発達障害は医学的な診断がされますが、それは過去の例に照らし合わせて、それに当てはまるか、その状態の程度によって判定されています。過去の例が豊富にあって、その特徴が一定であれば的確に判定することは可能です。
ところが、発達障害の診断は長い歴史があるものではなく、また発達障害の特徴とされることも個人の性格や持って生まれた特性によってばらつきが大きく、専門医でも判断に迷うことがあります。
専門医というのは精神・神経科の医師というだけでなく、子どもの特徴、成長段階による差の振れ幅がわかっていて、さらには発達障害の子どもを、どれだけ診てきたかで判断されることです。
児童発達支援施設で実際にあったことをリサーチしていくと、発達障害と診断された子どもを預かってみて、どうも違っているのではないかと疑問を抱いている発達支援の専門家もいます。
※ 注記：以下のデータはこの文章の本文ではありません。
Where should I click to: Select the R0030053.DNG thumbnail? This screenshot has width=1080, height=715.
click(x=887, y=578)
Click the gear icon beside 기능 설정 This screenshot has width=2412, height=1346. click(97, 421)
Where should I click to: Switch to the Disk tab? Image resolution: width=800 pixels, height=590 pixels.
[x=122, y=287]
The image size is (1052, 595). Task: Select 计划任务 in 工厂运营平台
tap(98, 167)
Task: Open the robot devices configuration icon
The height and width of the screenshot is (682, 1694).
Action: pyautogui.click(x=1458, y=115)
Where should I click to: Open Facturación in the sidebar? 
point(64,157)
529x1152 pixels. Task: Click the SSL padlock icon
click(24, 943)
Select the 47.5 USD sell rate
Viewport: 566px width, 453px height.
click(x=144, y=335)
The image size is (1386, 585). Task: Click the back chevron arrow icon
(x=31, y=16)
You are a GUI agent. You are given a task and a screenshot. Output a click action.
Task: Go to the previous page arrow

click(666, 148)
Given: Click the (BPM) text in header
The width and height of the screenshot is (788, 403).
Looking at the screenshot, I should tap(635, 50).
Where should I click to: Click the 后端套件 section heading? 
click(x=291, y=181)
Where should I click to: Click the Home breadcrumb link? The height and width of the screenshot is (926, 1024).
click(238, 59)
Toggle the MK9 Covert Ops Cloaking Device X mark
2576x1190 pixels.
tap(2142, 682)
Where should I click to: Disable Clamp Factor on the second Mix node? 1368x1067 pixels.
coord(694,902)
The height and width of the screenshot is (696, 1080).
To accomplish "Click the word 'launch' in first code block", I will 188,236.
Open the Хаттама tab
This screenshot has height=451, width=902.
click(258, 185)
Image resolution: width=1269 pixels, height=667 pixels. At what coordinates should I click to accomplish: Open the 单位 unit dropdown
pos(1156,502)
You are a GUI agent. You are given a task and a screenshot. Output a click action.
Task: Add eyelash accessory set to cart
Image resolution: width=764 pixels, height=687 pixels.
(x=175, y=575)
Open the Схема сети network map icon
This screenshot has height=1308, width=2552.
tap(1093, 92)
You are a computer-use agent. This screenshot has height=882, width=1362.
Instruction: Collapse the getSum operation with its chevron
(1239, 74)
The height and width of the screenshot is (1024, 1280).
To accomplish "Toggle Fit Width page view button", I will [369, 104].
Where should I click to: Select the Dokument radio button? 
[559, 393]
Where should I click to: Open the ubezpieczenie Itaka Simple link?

私が関わっている施設の例ですが、発達障害があるとして児童発達支援施設で改善指導を受けに来ている子どもの弟を、保護者が連れてきたことがあります。その行動から弟のほうが明らかに発達障害の特性が見られることから、専門医の診断をすすめたのですが、保護者が認めないということもありました。
発達障害の特性としてあげられることの中には、日常生活の中で当たり前の行動の範囲とされることもあります。その子どもの普段の行動がわからない状態で、判定すると間違いかねないことも多々あります。
また、特性は日によっての差、時間によっての差、対面する人による差もあって、判定されたときには、いわゆる“調子が悪い状態”であることも少なくありません。そこまで保護者が伝えた上での判定なのか、そこは確認する必要があります。